** BEGIN DATA ENTRIES **

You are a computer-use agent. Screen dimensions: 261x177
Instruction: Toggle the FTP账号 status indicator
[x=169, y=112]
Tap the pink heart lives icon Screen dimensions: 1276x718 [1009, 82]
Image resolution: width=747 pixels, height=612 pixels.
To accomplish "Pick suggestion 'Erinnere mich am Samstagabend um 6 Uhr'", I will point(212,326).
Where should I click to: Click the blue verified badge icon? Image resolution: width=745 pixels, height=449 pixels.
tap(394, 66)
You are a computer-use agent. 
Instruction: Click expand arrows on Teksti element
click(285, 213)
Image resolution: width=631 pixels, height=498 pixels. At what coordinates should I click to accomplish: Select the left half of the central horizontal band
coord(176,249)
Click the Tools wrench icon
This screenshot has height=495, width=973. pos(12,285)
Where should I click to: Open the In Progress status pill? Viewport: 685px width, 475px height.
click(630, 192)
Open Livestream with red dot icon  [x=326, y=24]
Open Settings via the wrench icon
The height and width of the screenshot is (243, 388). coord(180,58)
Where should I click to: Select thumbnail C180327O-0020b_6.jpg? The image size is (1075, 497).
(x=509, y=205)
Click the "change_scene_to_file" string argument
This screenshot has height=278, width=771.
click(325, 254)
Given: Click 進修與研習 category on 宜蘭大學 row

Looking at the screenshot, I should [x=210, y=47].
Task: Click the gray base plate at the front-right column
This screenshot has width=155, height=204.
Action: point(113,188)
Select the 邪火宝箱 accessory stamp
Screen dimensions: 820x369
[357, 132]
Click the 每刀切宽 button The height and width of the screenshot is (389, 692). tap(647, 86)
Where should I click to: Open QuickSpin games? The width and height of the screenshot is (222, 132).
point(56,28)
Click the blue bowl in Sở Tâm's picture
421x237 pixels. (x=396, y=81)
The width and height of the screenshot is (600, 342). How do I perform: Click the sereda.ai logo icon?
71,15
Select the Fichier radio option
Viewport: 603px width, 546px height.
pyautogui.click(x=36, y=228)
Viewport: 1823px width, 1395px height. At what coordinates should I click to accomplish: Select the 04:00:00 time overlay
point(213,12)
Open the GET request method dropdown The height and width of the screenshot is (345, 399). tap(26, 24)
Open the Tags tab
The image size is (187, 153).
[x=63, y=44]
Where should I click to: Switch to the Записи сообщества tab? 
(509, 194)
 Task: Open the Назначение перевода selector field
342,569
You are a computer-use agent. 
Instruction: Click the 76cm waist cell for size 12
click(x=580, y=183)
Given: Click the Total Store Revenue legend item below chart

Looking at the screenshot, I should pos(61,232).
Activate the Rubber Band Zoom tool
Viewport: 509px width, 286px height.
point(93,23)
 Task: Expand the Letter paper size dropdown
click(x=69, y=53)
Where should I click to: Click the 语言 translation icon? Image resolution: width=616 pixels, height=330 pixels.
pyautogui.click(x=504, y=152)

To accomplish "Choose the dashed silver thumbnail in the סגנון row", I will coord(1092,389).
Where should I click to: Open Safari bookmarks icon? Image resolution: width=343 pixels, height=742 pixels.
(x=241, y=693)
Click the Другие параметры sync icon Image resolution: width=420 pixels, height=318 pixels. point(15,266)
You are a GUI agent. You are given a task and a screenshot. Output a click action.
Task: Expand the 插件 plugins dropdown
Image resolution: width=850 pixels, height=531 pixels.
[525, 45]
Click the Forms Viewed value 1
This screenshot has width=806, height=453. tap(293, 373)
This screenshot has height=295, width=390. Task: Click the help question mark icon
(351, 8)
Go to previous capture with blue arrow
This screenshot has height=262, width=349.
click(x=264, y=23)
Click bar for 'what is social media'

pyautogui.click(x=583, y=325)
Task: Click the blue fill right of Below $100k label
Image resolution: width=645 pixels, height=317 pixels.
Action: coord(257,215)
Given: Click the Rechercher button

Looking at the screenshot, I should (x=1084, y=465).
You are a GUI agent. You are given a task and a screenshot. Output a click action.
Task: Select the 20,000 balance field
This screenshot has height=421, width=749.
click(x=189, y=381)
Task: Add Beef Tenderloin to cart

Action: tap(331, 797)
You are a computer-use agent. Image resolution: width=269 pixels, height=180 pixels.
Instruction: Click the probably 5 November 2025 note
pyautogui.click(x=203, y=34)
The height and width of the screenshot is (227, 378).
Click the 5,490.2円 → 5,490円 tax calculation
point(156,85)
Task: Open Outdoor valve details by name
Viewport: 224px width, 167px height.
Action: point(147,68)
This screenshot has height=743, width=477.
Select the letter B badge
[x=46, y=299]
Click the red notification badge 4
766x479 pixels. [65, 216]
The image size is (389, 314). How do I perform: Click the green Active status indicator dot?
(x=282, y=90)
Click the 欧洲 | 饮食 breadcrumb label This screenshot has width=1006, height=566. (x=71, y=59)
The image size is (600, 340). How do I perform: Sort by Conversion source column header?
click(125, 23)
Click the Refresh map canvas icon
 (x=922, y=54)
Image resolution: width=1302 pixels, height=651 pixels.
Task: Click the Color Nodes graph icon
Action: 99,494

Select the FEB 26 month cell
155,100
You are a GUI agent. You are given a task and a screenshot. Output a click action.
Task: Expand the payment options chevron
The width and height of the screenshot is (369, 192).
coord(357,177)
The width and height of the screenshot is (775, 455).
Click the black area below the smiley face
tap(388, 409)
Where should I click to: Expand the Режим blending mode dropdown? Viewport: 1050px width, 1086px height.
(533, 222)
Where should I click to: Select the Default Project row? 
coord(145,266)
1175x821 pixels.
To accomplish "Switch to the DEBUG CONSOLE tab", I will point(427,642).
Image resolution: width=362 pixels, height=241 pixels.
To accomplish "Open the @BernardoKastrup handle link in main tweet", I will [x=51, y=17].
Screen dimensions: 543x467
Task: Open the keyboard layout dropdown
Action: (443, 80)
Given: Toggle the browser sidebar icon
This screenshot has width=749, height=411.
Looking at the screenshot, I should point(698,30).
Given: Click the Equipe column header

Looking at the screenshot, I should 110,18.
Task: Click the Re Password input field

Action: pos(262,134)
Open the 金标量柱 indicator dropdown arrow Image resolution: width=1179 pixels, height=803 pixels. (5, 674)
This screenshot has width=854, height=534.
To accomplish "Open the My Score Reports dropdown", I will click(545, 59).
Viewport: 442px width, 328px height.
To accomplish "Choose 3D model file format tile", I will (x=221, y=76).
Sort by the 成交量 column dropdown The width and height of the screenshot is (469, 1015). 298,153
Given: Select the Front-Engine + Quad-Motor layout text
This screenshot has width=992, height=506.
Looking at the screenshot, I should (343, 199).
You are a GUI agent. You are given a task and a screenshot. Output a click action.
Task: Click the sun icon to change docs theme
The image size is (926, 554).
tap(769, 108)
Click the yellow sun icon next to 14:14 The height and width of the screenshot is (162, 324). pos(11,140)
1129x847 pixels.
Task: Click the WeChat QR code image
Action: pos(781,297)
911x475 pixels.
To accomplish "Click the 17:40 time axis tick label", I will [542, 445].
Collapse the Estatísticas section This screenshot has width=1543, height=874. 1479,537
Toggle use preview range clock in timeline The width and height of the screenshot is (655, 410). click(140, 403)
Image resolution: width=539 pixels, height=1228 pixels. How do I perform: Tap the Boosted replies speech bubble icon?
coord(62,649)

** END DATA ENTRIES **

> [SHORT EXERCISE] Copy out all of the lines above word for word.

> [WRITTEN ANSWER]
You are a computer-use agent. Screen dimensions: 261x177
Instruction: Toggle the FTP账号 status indicator
[x=169, y=112]
Tap the pink heart lives icon Screen dimensions: 1276x718 [1009, 82]
Image resolution: width=747 pixels, height=612 pixels.
To accomplish "Pick suggestion 'Erinnere mich am Samstagabend um 6 Uhr'", I will point(212,326).
Where should I click to: Click the blue verified badge icon? Image resolution: width=745 pixels, height=449 pixels.
tap(394, 66)
You are a computer-use agent. 
Instruction: Click expand arrows on Teksti element
click(285, 213)
Image resolution: width=631 pixels, height=498 pixels. At what coordinates should I click to accomplish: Select the left half of the central horizontal band
coord(176,249)
Click the Tools wrench icon
This screenshot has height=495, width=973. pos(12,285)
Where should I click to: Open the In Progress status pill? Viewport: 685px width, 475px height.
click(630, 192)
Open Livestream with red dot icon  [x=326, y=24]
Open Settings via the wrench icon
The height and width of the screenshot is (243, 388). coord(180,58)
Where should I click to: Select thumbnail C180327O-0020b_6.jpg? The image size is (1075, 497).
(x=509, y=205)
Click the "change_scene_to_file" string argument
This screenshot has height=278, width=771.
click(325, 254)
Given: Click 進修與研習 category on 宜蘭大學 row

Looking at the screenshot, I should [x=210, y=47].
Task: Click the gray base plate at the front-right column
This screenshot has width=155, height=204.
Action: point(113,188)
Select the 邪火宝箱 accessory stamp
Screen dimensions: 820x369
[357, 132]
Click the 每刀切宽 button The height and width of the screenshot is (389, 692). tap(647, 86)
Where should I click to: Open QuickSpin games? The width and height of the screenshot is (222, 132).
point(56,28)
Click the blue bowl in Sở Tâm's picture
421x237 pixels. (x=396, y=81)
The width and height of the screenshot is (600, 342). How do I perform: Click the sereda.ai logo icon?
71,15
Select the Fichier radio option
Viewport: 603px width, 546px height.
pyautogui.click(x=36, y=228)
Viewport: 1823px width, 1395px height. At what coordinates should I click to accomplish: Select the 04:00:00 time overlay
point(213,12)
Open the GET request method dropdown The height and width of the screenshot is (345, 399). tap(26, 24)
Open the Tags tab
The image size is (187, 153).
[x=63, y=44]
Where should I click to: Switch to the Записи сообщества tab? 
(509, 194)
 Task: Open the Назначение перевода selector field
342,569
You are a computer-use agent. 
Instruction: Click the 76cm waist cell for size 12
click(x=580, y=183)
Given: Click the Total Store Revenue legend item below chart

Looking at the screenshot, I should pos(61,232).
Activate the Rubber Band Zoom tool
Viewport: 509px width, 286px height.
point(93,23)
 Task: Expand the Letter paper size dropdown
click(x=69, y=53)
Where should I click to: Click the 语言 translation icon? Image resolution: width=616 pixels, height=330 pixels.
pyautogui.click(x=504, y=152)

To accomplish "Choose the dashed silver thumbnail in the סגנון row", I will coord(1092,389).
Where should I click to: Open Safari bookmarks icon? Image resolution: width=343 pixels, height=742 pixels.
(x=241, y=693)
Click the Другие параметры sync icon Image resolution: width=420 pixels, height=318 pixels. point(15,266)
You are a GUI agent. You are given a task and a screenshot. Output a click action.
Task: Expand the 插件 plugins dropdown
Image resolution: width=850 pixels, height=531 pixels.
[525, 45]
Click the Forms Viewed value 1
This screenshot has width=806, height=453. tap(293, 373)
This screenshot has height=295, width=390. Task: Click the help question mark icon
(351, 8)
Go to previous capture with blue arrow
This screenshot has height=262, width=349.
click(x=264, y=23)
Click bar for 'what is social media'

pyautogui.click(x=583, y=325)
Task: Click the blue fill right of Below $100k label
Image resolution: width=645 pixels, height=317 pixels.
Action: coord(257,215)
Given: Click the Rechercher button

Looking at the screenshot, I should (x=1084, y=465).
You are a GUI agent. You are given a task and a screenshot. Output a click action.
Task: Select the 20,000 balance field
This screenshot has height=421, width=749.
click(x=189, y=381)
Task: Add Beef Tenderloin to cart

Action: tap(331, 797)
You are a computer-use agent. Image resolution: width=269 pixels, height=180 pixels.
Instruction: Click the probably 5 November 2025 note
pyautogui.click(x=203, y=34)
The height and width of the screenshot is (227, 378).
Click the 5,490.2円 → 5,490円 tax calculation
point(156,85)
Task: Open Outdoor valve details by name
Viewport: 224px width, 167px height.
Action: point(147,68)
This screenshot has height=743, width=477.
Select the letter B badge
[x=46, y=299]
Click the red notification badge 4
766x479 pixels. [65, 216]
The image size is (389, 314). How do I perform: Click the green Active status indicator dot?
(x=282, y=90)
Click the 欧洲 | 饮食 breadcrumb label This screenshot has width=1006, height=566. (x=71, y=59)
The image size is (600, 340). How do I perform: Sort by Conversion source column header?
click(125, 23)
Click the Refresh map canvas icon
 (x=922, y=54)
Image resolution: width=1302 pixels, height=651 pixels.
Task: Click the Color Nodes graph icon
Action: 99,494

Select the FEB 26 month cell
155,100
You are a GUI agent. You are given a task and a screenshot. Output a click action.
Task: Expand the payment options chevron
The width and height of the screenshot is (369, 192).
coord(357,177)
The width and height of the screenshot is (775, 455).
Click the black area below the smiley face
tap(388, 409)
Where should I click to: Expand the Режим blending mode dropdown? Viewport: 1050px width, 1086px height.
(533, 222)
Where should I click to: Select the Default Project row? 
coord(145,266)
1175x821 pixels.
To accomplish "Switch to the DEBUG CONSOLE tab", I will point(427,642).
Image resolution: width=362 pixels, height=241 pixels.
To accomplish "Open the @BernardoKastrup handle link in main tweet", I will [x=51, y=17].
Screen dimensions: 543x467
Task: Open the keyboard layout dropdown
Action: (443, 80)
Given: Toggle the browser sidebar icon
This screenshot has width=749, height=411.
Looking at the screenshot, I should point(698,30).
Given: Click the Equipe column header

Looking at the screenshot, I should 110,18.
Task: Click the Re Password input field

Action: pos(262,134)
Open the 金标量柱 indicator dropdown arrow Image resolution: width=1179 pixels, height=803 pixels. (5, 674)
This screenshot has width=854, height=534.
To accomplish "Open the My Score Reports dropdown", I will click(545, 59).
Viewport: 442px width, 328px height.
To accomplish "Choose 3D model file format tile", I will (x=221, y=76).
Sort by the 成交量 column dropdown The width and height of the screenshot is (469, 1015). 298,153
Given: Select the Front-Engine + Quad-Motor layout text
This screenshot has width=992, height=506.
Looking at the screenshot, I should (343, 199).
You are a GUI agent. You are given a task and a screenshot. Output a click action.
Task: Click the sun icon to change docs theme
The image size is (926, 554).
tap(769, 108)
Click the yellow sun icon next to 14:14 The height and width of the screenshot is (162, 324). pos(11,140)
1129x847 pixels.
Task: Click the WeChat QR code image
Action: pos(781,297)
911x475 pixels.
To accomplish "Click the 17:40 time axis tick label", I will [542, 445].
Collapse the Estatísticas section This screenshot has width=1543, height=874. 1479,537
Toggle use preview range clock in timeline The width and height of the screenshot is (655, 410). click(140, 403)
Image resolution: width=539 pixels, height=1228 pixels. How do I perform: Tap the Boosted replies speech bubble icon?
coord(62,649)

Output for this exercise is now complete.